According to the AAO, the acid in soft drinks pulls the calcium out of enamel. Such decalcification can lead to cavities. When soft drinks also include sugar, the risk of cavities increases. The sugar interacts with plaque and forms another acid to further dissolve the enamel, and when the enamel is gone, the loss is permanent.
Water has a pH level of 7.0, which is neutral. Liquids with a pH below 7.0 are considered acidic. Tooth enamel begins to dissolve at a pH level of 5.5. According to the AAO, 2% milk from Prairie Farms has a pH of 6.7. Black coffee has a pH of 6.12. Tropicana orange juice with no pulp has a 3.93 pH, and Mott’s apple juice is 3.75.
Other common brands on the list include Red Bull at 3.5, Mountain Dew at 3.34, Red Berry Capri Sun at 3.19, orange Gatorade at 2.99, Dr. Pepper at 2.98, pomegranate 5-Hour Energy at 2.91, Minute Maid lemonade at 2.63, Pepsi at 2.62, and Coca-Cola at 2.6. Stomach acid, meanwhile, has a pH of 1.5, and battery acid has a pH of 1.0.

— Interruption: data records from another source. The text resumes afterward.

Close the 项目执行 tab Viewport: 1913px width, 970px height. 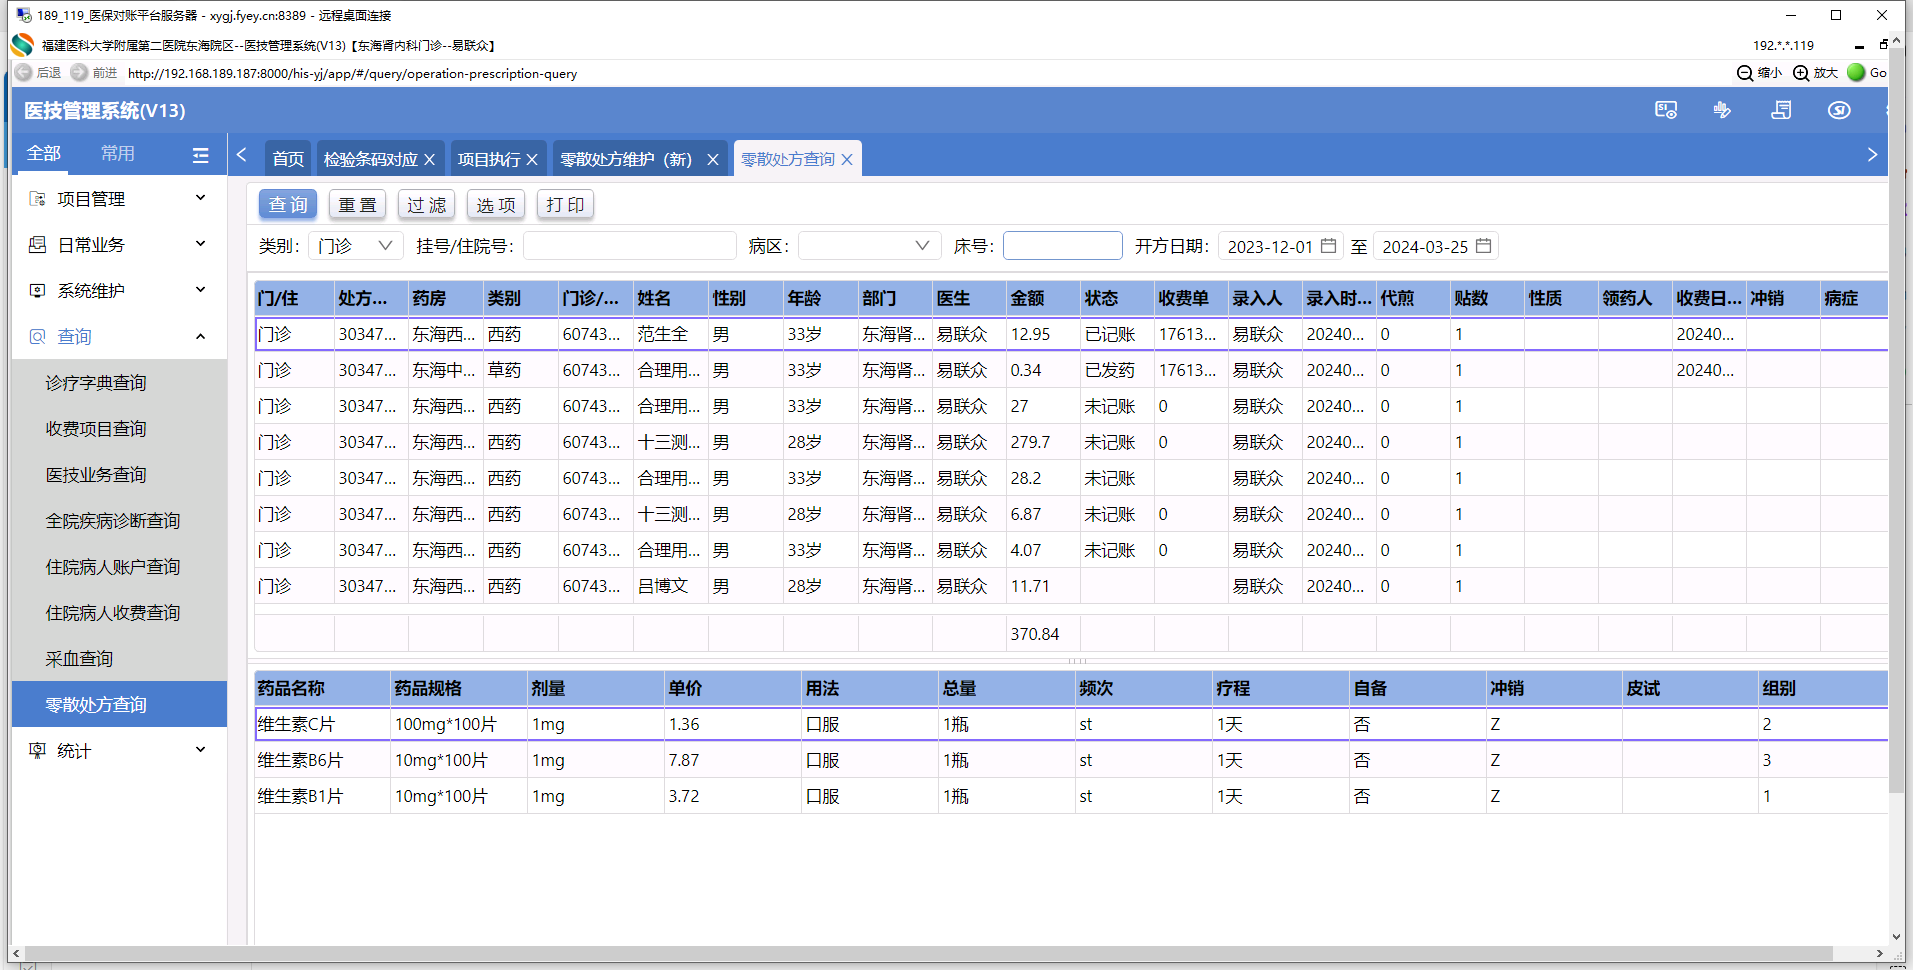(x=532, y=160)
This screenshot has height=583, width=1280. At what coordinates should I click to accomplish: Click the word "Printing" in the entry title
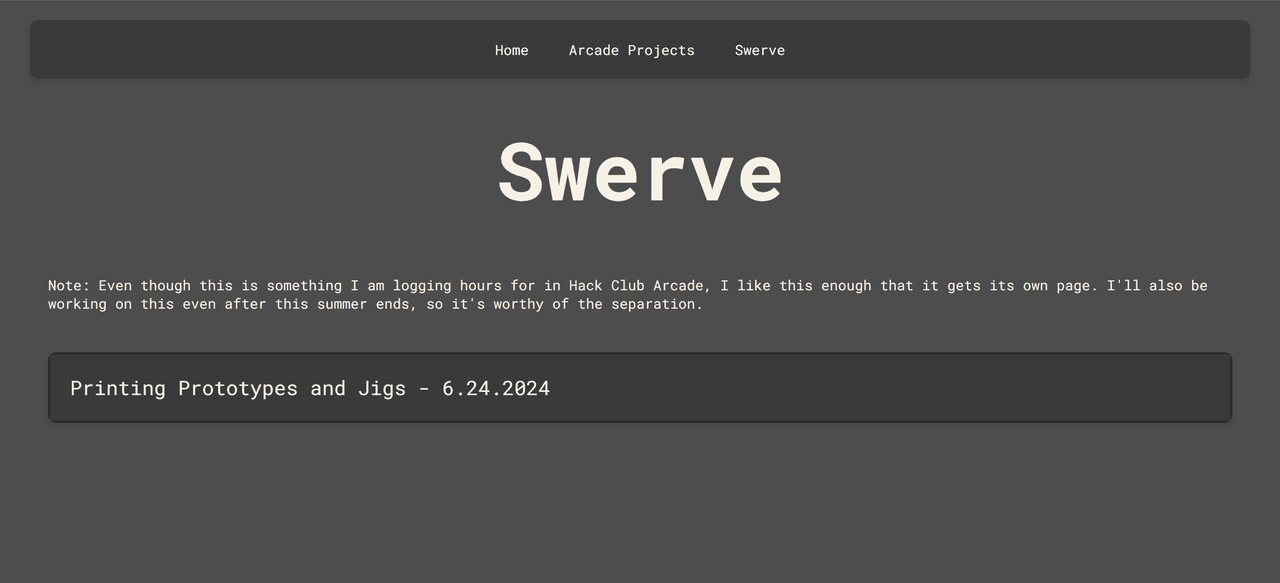point(118,388)
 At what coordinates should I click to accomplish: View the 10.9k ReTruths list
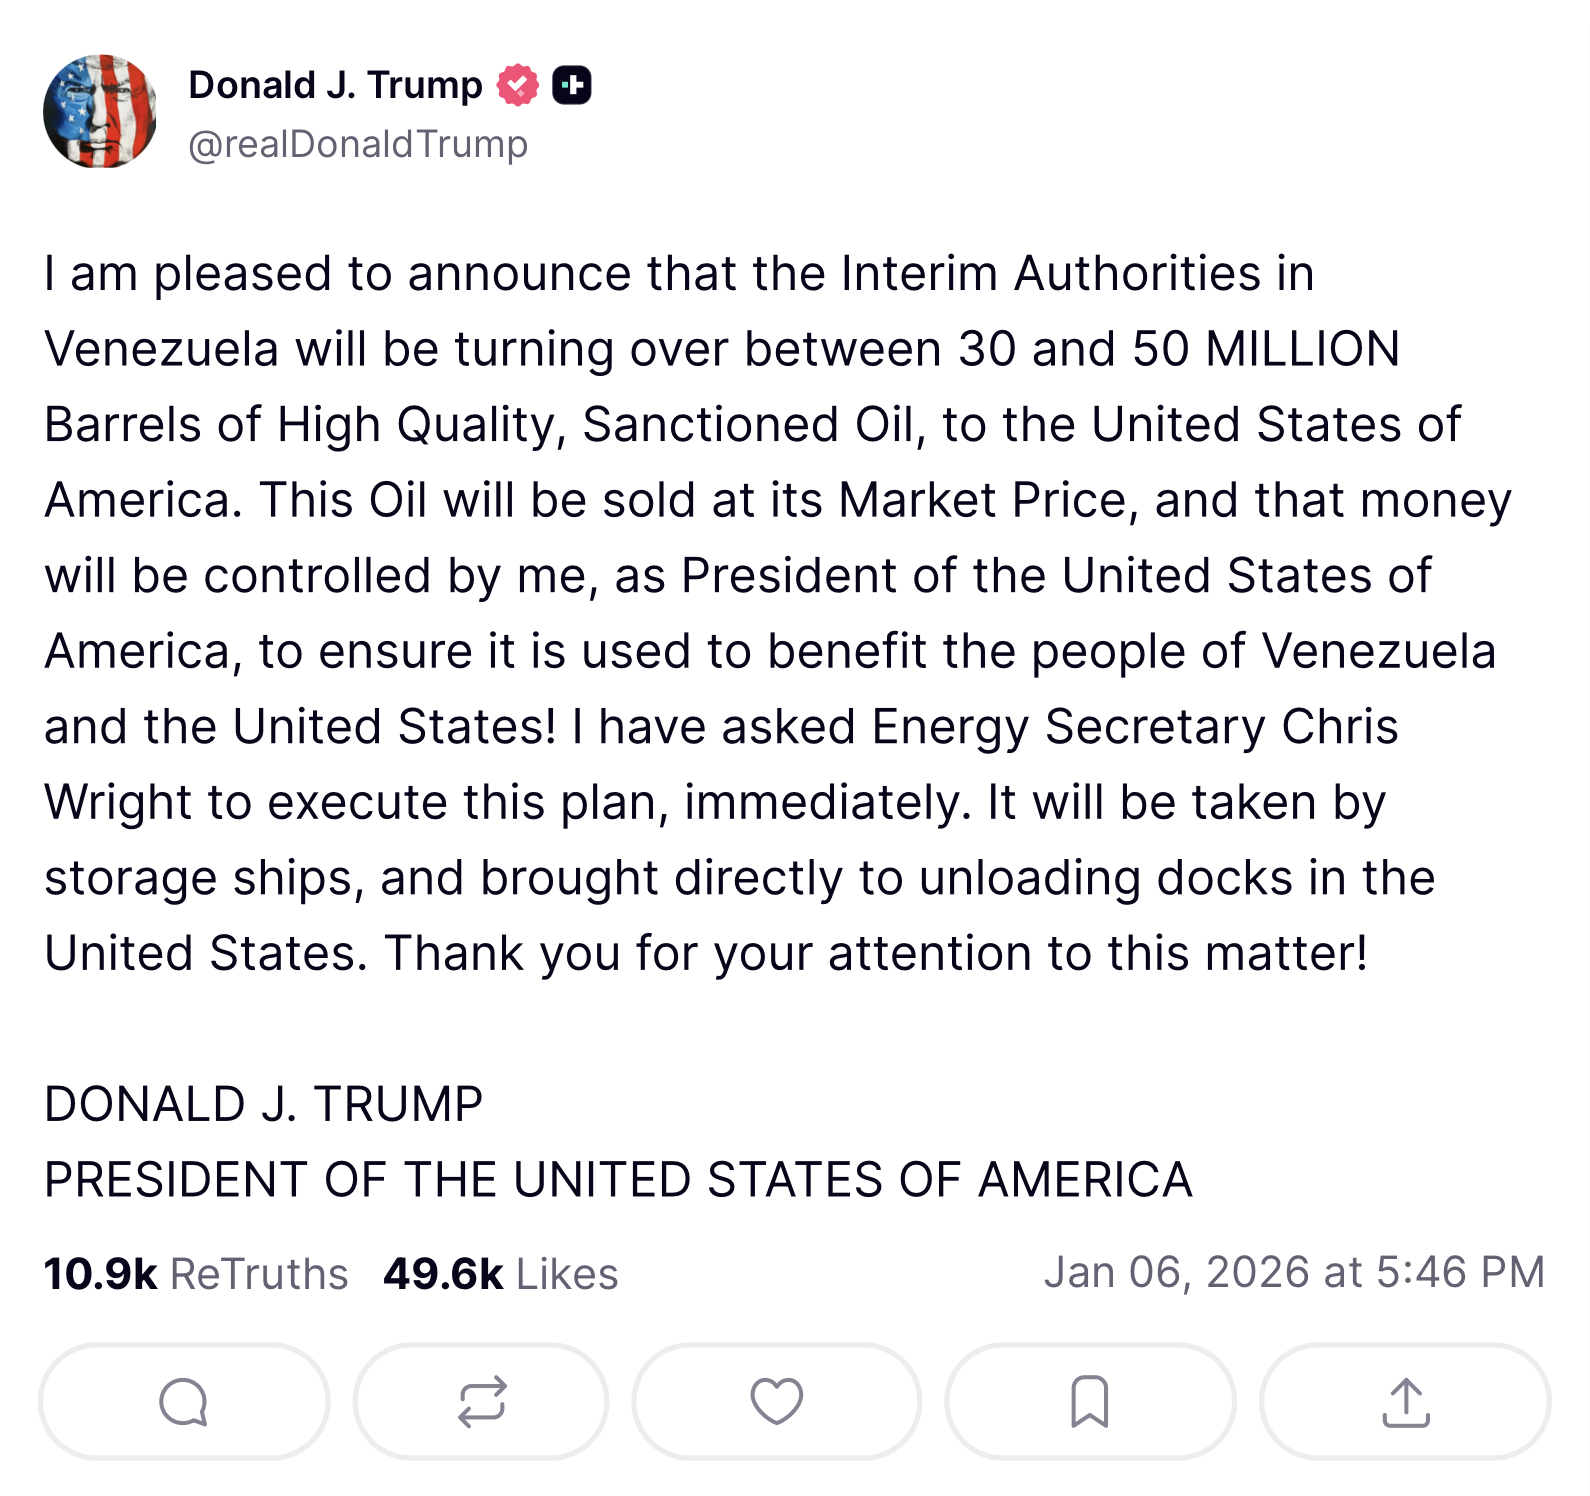point(195,1271)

The dangers are particularly troublesome for orthodontic patients. Brackets protect the portions of teeth that they cover, but decalcification can occur around their perimeters, leaving teeth with permanent outlines of where the brackets were after they are removed. Decalcification can become evident within 4 months.
“This is a huge disappointment to patients and their orthodontists,” said Poole.

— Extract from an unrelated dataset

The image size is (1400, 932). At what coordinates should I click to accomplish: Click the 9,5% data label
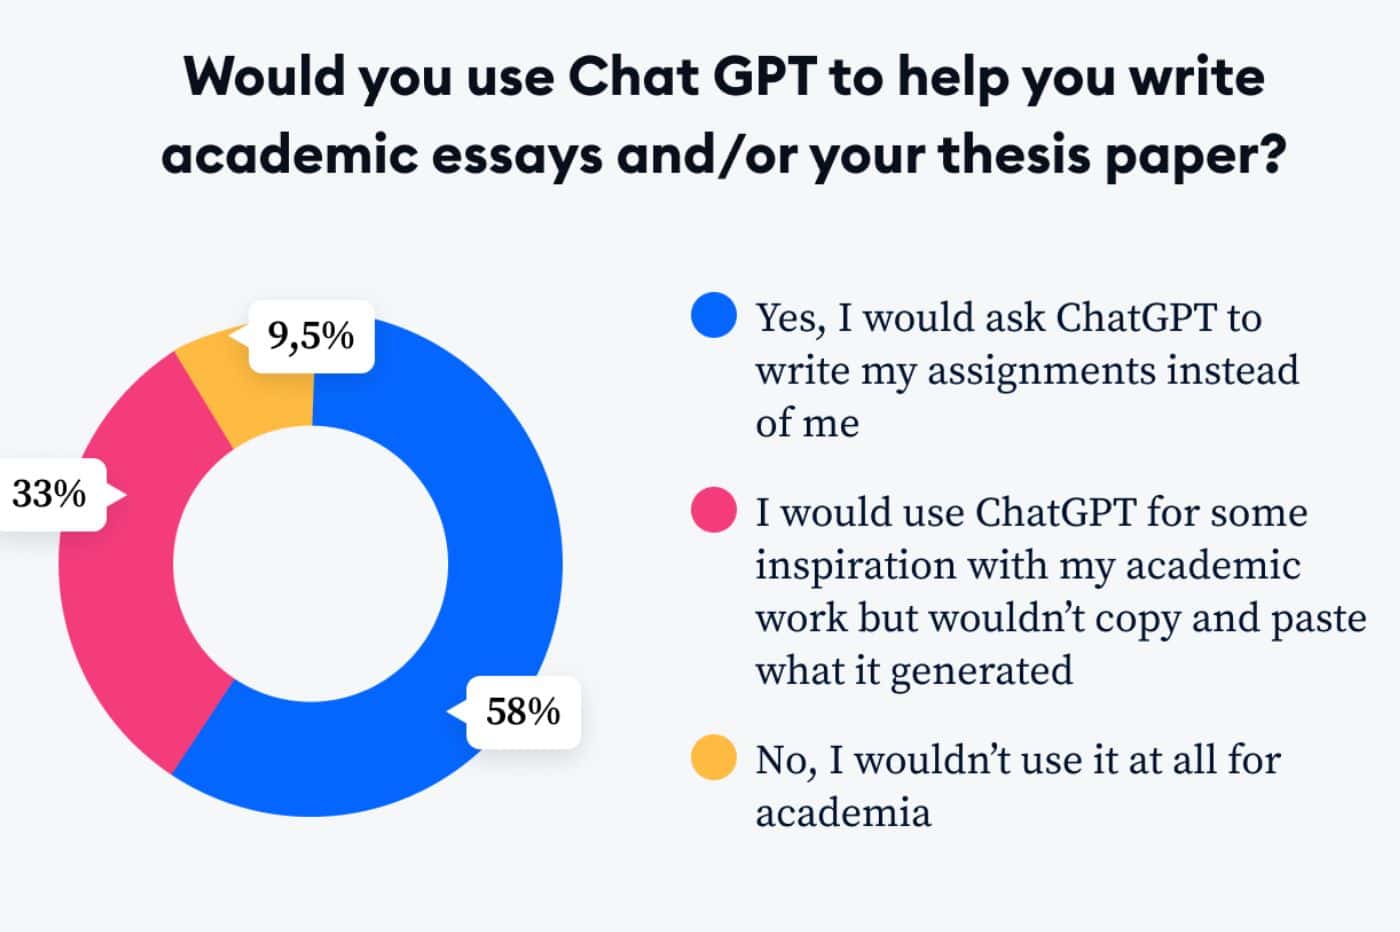coord(311,336)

The AAO also encourages patients to refrain from drinking soft drinks while wearing clear aligners or retainers. Liquid seeps into aligners and stays there until the aligner is removed. If the liquid contains acid, the prolonged exposure accelerates damage to the teeth. Extensive decay and the need for expensive restorations may follow.
All patients who do consume such beverages should drink them through a straw to minimize acid contact with their teeth, and they should have these drinks with a meal. They also should drink them quickly and avoid sipping. And when they’ve finished their drink, they should brush right away, or at the very least, rinse with water.
“Realistically, we recognize that patients may indulge in soft drinks from time to time,” said Poole. “While we don’t begrudge anyone the occasional sweet treat, it is imperative that for good oral health, the indulgence is immediately followed by thorough brushing and flossing. We want the very best outcomes for our patients.”